## Task brief
Render the data below as a JSON list of strings, one string per line, starting at the line containing "Open the create dropdown arrow beside plus" and running through the end of the data. Leave out blank lines.

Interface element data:
════════════════
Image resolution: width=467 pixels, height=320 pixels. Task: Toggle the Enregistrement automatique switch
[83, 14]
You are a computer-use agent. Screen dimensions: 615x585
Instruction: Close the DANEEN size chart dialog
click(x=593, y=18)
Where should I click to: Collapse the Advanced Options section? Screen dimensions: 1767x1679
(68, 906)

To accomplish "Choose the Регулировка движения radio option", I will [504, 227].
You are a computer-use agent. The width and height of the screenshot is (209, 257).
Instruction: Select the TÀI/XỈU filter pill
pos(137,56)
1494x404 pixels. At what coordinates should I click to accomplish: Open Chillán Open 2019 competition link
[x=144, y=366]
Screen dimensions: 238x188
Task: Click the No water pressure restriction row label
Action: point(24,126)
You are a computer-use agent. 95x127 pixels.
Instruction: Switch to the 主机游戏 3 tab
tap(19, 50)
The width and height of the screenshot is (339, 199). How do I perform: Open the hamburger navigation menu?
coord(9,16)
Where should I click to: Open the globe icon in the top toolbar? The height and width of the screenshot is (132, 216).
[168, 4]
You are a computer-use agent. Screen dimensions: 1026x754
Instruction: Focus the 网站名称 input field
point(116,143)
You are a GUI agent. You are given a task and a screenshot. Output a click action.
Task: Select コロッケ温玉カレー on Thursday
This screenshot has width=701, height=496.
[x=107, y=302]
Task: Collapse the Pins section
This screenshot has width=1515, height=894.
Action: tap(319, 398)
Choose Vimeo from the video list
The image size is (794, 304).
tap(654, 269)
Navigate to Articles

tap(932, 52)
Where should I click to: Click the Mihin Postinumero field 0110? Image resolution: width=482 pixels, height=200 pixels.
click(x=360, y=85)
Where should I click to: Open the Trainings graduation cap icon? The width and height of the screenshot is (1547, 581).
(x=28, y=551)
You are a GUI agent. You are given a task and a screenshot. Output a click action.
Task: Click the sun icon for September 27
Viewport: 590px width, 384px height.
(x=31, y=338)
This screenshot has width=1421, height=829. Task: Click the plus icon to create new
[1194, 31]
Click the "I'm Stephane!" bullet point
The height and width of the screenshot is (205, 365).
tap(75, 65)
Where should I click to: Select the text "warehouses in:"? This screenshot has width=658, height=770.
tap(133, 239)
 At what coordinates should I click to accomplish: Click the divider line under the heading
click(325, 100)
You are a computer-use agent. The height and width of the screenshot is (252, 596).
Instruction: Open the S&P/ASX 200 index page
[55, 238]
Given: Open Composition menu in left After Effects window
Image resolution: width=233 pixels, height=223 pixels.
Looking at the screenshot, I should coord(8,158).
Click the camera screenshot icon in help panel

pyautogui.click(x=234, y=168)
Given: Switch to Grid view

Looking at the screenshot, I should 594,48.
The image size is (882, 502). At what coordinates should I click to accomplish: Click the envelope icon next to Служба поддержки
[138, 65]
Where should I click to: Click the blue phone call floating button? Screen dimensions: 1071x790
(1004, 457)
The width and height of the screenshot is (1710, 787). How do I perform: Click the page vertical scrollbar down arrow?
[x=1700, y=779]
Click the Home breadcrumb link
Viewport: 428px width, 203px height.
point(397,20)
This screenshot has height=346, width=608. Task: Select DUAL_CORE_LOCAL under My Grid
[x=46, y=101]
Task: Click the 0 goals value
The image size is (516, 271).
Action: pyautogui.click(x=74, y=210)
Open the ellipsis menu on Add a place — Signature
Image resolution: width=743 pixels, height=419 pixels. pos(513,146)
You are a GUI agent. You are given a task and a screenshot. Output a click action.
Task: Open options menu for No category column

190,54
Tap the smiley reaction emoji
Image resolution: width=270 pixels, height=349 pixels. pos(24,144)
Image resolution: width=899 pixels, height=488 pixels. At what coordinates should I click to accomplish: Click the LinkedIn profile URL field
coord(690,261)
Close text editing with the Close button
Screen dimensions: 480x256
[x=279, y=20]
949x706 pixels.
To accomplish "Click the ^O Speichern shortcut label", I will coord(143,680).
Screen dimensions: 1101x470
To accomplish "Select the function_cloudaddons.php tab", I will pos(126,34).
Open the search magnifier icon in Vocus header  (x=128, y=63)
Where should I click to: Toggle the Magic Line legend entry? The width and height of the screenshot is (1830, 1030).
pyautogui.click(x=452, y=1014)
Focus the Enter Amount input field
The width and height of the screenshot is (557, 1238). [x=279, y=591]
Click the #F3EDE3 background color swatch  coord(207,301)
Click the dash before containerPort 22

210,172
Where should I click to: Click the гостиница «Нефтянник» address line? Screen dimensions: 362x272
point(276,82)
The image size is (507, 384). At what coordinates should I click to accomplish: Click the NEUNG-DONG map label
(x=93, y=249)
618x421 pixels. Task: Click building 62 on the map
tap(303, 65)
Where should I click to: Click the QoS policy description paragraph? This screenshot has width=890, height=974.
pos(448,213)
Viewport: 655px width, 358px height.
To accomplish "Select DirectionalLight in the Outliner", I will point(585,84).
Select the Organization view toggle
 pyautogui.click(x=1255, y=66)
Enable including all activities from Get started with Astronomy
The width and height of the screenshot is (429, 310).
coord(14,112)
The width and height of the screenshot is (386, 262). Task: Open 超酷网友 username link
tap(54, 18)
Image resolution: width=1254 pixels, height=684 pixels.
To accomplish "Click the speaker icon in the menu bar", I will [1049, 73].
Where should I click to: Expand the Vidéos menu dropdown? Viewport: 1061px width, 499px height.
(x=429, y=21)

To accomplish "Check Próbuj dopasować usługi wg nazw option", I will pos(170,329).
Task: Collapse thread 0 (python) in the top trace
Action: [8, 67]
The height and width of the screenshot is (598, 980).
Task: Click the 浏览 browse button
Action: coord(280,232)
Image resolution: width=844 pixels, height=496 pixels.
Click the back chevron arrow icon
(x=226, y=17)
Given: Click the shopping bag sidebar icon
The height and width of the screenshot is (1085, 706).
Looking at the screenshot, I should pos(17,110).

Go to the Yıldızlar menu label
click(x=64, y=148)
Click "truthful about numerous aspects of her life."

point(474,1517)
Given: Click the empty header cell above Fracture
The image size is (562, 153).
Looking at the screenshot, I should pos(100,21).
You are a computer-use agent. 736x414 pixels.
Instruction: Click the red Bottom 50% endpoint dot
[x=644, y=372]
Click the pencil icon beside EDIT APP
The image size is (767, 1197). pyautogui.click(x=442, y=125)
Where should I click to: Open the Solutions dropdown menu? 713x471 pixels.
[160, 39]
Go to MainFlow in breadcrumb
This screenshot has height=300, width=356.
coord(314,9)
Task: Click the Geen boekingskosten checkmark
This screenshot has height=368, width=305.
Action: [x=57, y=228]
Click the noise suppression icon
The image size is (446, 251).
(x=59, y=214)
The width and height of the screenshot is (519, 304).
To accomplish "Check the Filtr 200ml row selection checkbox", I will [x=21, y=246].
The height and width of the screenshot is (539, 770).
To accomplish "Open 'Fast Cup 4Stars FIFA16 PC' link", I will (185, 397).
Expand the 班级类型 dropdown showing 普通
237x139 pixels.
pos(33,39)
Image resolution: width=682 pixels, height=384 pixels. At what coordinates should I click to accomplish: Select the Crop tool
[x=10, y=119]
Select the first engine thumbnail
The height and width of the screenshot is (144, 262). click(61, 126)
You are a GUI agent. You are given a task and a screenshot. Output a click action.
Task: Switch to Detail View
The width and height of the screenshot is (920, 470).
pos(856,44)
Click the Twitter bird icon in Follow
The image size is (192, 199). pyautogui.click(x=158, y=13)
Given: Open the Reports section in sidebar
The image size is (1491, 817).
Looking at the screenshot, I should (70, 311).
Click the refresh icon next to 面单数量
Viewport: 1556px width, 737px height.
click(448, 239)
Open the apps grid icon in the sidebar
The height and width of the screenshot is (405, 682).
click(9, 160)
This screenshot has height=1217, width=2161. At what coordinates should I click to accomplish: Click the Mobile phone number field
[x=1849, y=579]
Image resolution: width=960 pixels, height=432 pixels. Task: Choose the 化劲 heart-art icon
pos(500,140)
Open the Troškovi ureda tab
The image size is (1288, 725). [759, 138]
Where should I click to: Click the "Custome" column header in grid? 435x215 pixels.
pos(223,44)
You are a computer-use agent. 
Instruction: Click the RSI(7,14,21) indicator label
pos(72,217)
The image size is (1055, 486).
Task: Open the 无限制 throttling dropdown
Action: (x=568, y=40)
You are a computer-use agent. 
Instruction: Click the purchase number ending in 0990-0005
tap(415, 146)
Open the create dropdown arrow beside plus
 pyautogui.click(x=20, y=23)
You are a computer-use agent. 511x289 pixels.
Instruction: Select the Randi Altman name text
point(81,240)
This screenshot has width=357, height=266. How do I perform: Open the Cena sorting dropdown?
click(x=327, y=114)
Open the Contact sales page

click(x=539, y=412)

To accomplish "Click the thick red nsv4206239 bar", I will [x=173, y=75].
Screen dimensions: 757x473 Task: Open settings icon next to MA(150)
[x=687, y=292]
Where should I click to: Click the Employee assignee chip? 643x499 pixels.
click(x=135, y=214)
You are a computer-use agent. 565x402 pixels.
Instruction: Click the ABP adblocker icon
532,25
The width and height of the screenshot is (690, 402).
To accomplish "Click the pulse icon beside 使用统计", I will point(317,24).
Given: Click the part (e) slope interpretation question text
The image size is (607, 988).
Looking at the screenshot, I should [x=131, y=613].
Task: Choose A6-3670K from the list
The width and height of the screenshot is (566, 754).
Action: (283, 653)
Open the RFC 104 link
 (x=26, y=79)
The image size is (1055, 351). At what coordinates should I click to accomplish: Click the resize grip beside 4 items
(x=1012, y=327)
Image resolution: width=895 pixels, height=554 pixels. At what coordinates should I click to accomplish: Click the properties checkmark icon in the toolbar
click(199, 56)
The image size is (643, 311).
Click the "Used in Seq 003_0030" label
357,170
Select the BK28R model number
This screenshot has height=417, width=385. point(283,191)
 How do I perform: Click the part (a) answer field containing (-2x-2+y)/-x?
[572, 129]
════════════════
## Solution
[
  "Open the create dropdown arrow beside plus",
  " pyautogui.click(x=20, y=23)",
  "You are a computer-use agent. 511x289 pixels.",
  "Instruction: Select the Randi Altman name text",
  "point(81,240)",
  "This screenshot has width=357, height=266. How do I perform: Open the Cena sorting dropdown?",
  "click(x=327, y=114)",
  "Open the Contact sales page",
  "click(x=539, y=412)",
  "To accomplish \"Click the thick red nsv4206239 bar\", I will [x=173, y=75].",
  "Screen dimensions: 757x473 Task: Open settings icon next to MA(150)",
  "[x=687, y=292]",
  "Where should I click to: Click the Employee assignee chip? 643x499 pixels.",
  "click(x=135, y=214)",
  "You are a computer-use agent. 565x402 pixels.",
  "Instruction: Click the ABP adblocker icon",
  "532,25",
  "The width and height of the screenshot is (690, 402).",
  "To accomplish \"Click the pulse icon beside 使用统计\", I will point(317,24).",
  "Given: Click the part (e) slope interpretation question text",
  "The image size is (607, 988).",
  "Looking at the screenshot, I should [x=131, y=613].",
  "Task: Choose A6-3670K from the list",
  "The width and height of the screenshot is (566, 754).",
  "Action: (283, 653)",
  "Open the RFC 104 link",
  " (x=26, y=79)",
  "The image size is (1055, 351). At what coordinates should I click to accomplish: Click the resize grip beside 4 items",
  "(x=1012, y=327)",
  "Image resolution: width=895 pixels, height=554 pixels. At what coordinates should I click to accomplish: Click the properties checkmark icon in the toolbar",
  "click(199, 56)",
  "The image size is (643, 311).",
  "Click the \"Used in Seq 003_0030\" label",
  "357,170",
  "Select the BK28R model number",
  "This screenshot has height=417, width=385. point(283,191)",
  " How do I perform: Click the part (a) answer field containing (-2x-2+y)/-x?",
  "[572, 129]"
]